Googles Sitemap Protocol
Google has made the latest step towards making the Internet into a semantic web with its release of its sitemap protocol.
"The Sitemap Protocol allows you to inform search engine crawlers about URLs on your Web sites that are available for crawling. A Sitemap consists of a list of URLs and may also contain additional information about those URLs, such as when they were last modified, how frequently they change, etc." - Google
Benefits to Google
One of the main benefits of the Sitemap Protocol is the possibility of allowing search engines such as Google to see the most recent URLs created or modified that are only available from behind a form. This so called "invisible net" is currently unavailable to most search engines and may contain information that is not available anywhere else on the Internet.

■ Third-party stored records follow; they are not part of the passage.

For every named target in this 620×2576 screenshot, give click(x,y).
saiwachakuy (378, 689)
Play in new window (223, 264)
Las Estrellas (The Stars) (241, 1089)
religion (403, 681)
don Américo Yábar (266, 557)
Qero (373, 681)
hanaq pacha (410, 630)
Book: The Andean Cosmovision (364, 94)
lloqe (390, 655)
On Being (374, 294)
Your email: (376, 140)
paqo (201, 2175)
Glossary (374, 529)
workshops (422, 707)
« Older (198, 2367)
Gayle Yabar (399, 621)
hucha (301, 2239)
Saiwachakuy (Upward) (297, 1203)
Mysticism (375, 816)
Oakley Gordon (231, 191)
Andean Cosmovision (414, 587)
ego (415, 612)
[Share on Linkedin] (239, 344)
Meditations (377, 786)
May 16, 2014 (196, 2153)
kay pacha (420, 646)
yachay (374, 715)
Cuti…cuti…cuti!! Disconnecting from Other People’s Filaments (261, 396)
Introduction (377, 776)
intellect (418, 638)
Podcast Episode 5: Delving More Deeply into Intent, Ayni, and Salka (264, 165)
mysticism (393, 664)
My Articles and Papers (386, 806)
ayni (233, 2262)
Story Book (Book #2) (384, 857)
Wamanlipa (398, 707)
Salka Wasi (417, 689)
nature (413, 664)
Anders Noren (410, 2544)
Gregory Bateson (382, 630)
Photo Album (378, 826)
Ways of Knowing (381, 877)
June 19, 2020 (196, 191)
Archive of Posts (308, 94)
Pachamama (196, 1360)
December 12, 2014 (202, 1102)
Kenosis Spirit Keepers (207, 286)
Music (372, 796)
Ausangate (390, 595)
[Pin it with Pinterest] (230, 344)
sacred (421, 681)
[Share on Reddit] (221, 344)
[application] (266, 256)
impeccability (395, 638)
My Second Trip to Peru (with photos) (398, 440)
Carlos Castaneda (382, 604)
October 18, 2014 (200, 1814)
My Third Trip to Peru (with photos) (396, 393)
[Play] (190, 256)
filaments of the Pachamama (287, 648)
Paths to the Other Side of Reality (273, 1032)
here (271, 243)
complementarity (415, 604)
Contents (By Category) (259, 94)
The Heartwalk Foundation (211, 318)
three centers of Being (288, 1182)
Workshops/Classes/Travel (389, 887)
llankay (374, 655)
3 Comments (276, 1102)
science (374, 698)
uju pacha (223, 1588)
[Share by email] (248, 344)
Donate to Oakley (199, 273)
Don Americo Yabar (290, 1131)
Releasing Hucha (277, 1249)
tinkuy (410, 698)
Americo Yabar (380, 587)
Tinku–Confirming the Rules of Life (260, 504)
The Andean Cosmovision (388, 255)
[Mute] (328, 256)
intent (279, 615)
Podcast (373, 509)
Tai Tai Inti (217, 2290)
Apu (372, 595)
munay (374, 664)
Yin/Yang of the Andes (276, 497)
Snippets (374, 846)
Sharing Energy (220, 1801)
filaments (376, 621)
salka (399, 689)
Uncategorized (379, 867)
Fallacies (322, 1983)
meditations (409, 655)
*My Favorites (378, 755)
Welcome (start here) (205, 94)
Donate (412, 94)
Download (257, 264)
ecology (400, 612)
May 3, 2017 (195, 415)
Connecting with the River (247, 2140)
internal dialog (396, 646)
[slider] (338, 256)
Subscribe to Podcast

Another reason that Google is implementing its' Sitemap Protocol is to be able to find updated pages faster. This could mean that updated pages being indexed by Google the same day as their release, instead of a month latter in some cases. Although this could be achieved through Google crawling every page on site every day, this is nearly impossible and the Sitemap Protocol should be an alternative to this.
I can see that with the Sitemap Protocol, Google could have 2 types of crawls in the future:
- Full Crawl - The typical Google-bot crawl over the whole site looking at the links and doing the page rank thing
- Quick Update - Google gets the new updated pages but does not run all algorithms, thus saving processor time and bandwidth while being up to date.
Benefits to websites
The first possible benefit to websites is the saving of bandwidth. If Google crawled more often to achieve the save result as they would with theSitemap Protocol a lot of a websites bandwidth would be wasted.
The Google Sitemap Protocol seems to be of a benefit to larger sites than small sites. Google states that "Using this protocol does not guarantee that your Web pages will be included in search indexes. In addition, using this protocol may not influence the way your pages are ranked by a search engine.". The main benefit the Sitemaps to websites is the possibility of getting updated pages into Googles index quicker.
RSS Feed Replacement
Not just Google stands to benefit from Googles' Sitemap Protocol as there are many alternative uses for the Sitemap files. One possible application for the Sitemap files is an RSS Feed replacement. Many RSS feeds are now used to tell visitors with RSS readers that posts have been added to a forum or that articles have been added to a website. An RSS reader alternative could use the Sitemap files to find the latest updated files and use aspects of the updated page to provide a similar service to an RSS feed.